Over 50s ‘require greater choice and control over work and retirement decisions’

2 December 2003

Britain’s expanding population of 50- and 60-year-olds need more choice and control over their work and retirement options. But a Joseph Rowntree Foundation report also insists that policy measures to enable more people to continue working past retirement age do not mean forcing everyone to ‘work until they drop’.

Drawing together the findings from twelve different research projects on the transition between work and retirement, the report notes that despite the fact that people are living longer, they are also quitting the workforce at a younger average age (although not necessarily at a time of their own choosing). Since people over 50 are set to become an increasingly important economic resource as the supply of younger workers declines, it argues that government and employers need to change their attitudes to older workers and the contribution they can make.

It also warns policy makers against adopting one-size-fits-all prescriptions as more post-war ‘baby boomers’ approach retirement age. As the JRF research programme demonstrates, the circumstances and aspirations of people over 50 vary widely. Some, but not all, would benefit from retiring later. And since money considerations tend not to be the main reason behind their decisions to stop working, it is unlikely that a simple policy of financial incentives to encourage later retirement would do much to alter behaviour.

Specific research findings highlighted in the report are that:

  • Many workers leaving jobs before state pension age have little option about the timing of retirement. Those in professional and managerial jobs tend to enjoy greater choice and control over how and when they leave the workforce than those in less privileged occupations.
  • People’s retirement preferences are influenced primarily by health and family circumstances, combined with the view they take of their job. Financial factors are most often felt as a constraint, determining whether retirement at a preferred time is really affordable.
  • Almost as many people who leave their career jobs before retirement age can be found working part-time, or in temporary or self-employed ‘bridge’ jobs a year later, as are fully retired.
  • The most attractive and lucrative ‘bridge’ job options, such as consultancy work, tend to be taken by men who were well paid and well qualified in their previous career. Women more commonly take up part-time work after leaving their ‘main’ career, and frequently at lower rates of pay.
  • A high proportion of men and women workers over 50 have caring responsibilities for older relations, but this does not typically lead them to give up work. Nevertheless, as the pressures to continue working beyond retirement age increase, there is a risk that the availability of informal, family care will diminish, putting professional caring services under extra strain.
  • Employers have only just begun to adopt policies to encourage older workers to stay in work, and to avoid wasting their talents. Training and career development activities remain skewed towards younger workers.

 

The report argues that any financial incentives introduced to encourage later retirement will achieve little unless other barriers to older people staying in the labour market are removed. These include not only age discrimination by employers, but also negative attitudes to work among older workers themselves that leads them to feel undervalued and that they have little left to contribute.

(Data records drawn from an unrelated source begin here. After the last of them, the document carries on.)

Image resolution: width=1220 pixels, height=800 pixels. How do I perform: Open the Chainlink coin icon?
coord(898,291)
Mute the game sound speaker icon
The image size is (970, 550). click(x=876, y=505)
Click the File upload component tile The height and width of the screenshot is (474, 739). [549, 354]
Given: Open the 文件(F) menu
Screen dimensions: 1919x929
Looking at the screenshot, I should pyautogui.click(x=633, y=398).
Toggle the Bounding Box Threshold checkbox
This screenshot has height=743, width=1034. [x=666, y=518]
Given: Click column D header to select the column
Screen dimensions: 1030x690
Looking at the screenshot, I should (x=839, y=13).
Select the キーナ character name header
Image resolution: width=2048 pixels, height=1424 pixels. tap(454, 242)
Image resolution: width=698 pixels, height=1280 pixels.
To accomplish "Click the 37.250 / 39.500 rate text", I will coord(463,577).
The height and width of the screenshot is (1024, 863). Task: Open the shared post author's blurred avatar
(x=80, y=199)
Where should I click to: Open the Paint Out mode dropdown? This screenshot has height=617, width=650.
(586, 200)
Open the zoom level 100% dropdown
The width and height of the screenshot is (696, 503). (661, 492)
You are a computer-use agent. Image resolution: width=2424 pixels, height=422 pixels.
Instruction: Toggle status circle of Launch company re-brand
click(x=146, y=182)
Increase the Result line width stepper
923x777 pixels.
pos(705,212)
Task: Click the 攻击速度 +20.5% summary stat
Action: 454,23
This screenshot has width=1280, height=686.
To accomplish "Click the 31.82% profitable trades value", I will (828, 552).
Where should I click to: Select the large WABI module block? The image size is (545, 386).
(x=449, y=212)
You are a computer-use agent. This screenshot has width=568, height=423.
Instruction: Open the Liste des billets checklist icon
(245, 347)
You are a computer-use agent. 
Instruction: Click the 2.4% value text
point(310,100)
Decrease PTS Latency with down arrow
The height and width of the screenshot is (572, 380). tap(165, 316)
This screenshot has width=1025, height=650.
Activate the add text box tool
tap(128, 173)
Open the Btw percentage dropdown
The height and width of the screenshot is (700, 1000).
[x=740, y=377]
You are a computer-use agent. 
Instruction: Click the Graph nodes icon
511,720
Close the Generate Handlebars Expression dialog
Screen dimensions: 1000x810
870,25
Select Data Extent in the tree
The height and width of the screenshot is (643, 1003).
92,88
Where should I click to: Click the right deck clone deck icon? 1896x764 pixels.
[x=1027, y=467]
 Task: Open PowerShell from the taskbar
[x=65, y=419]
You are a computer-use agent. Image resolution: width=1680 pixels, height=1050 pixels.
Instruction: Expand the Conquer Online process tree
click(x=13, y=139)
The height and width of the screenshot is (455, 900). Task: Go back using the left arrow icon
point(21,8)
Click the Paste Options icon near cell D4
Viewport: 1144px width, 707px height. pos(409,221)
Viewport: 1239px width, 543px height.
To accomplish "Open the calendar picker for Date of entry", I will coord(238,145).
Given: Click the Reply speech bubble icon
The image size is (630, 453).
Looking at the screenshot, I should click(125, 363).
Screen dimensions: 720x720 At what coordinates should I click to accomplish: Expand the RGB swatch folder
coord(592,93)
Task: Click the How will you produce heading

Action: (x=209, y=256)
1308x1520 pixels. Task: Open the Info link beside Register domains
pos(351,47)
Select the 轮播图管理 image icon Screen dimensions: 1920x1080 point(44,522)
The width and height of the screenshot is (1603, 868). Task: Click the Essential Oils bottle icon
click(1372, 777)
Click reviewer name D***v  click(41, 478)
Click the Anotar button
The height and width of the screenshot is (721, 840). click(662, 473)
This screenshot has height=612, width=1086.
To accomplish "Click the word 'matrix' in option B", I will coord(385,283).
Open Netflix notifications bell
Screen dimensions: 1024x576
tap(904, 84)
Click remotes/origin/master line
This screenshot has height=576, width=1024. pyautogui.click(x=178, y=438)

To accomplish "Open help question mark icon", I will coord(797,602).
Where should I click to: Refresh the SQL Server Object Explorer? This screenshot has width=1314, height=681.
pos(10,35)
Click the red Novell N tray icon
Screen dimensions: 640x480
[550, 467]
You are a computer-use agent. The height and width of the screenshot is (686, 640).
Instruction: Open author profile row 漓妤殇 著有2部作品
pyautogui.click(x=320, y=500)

Another barrier identified by the research is a lack of opportunities for many workers to adjust their working hours or terms of employment as they grow older – partly through fear of losing pension entitlements. The report concludes that employers and government could both do far more to promote flexibility and increase the options for older workers who do not want to exchange their full-time careers for total retirement.

Donald Hirsch, Special Adviser to the Joseph Rowntree Foundation, said: “The Government and society have become much more open to the idea of ‘work-life balance’ in the case of parents and young children. This idea needs to extend more clearly to include older workers, many of whom have caring and other family responsibilities. A first step would be to extend legislation so that all workers have the right that was recently given to parents with young children to ask their employers for part-time and other flexible working options. Another key task will be to make work more worthwhile for older people, with opportunities to learn and to work in new ways, to the mutual benefit of individuals and the economy. What will not work is simply to create financial ‘incentives’ to work longer. For example, if we were to delay pensions until 70, without a huge change in current working patterns and opportunities, the result for many poorer people would simply be to prolong out-of-work poverty.”

He added: “The reality revealed by the JRF research programme is that some older workers would like the option to pursue their career for considerably longer.

Others are delighted to leave work as soon as they can, while a third group would regard a switch to self-employment or part-time work as the best option and halfway-house.”

Financial circumstances of early retirement
Results from one of the individual Transitions over 50 research projects –also published today – emphasise the differing experiences of people leaving work. Sue Arthur of Natcen, the National Centre for Social Research, found from in-depth interviews with people in their 50s and 60s who had left work that while some left willingly and had time to plan their futures, others had retirement forced upon them

Sue Arthur said: “Those with the least choice and control tended to experience the greatest financial difficulties. An unplanned exit from work could cause considerable extra hardship and seriously upset their financial expectations for the future.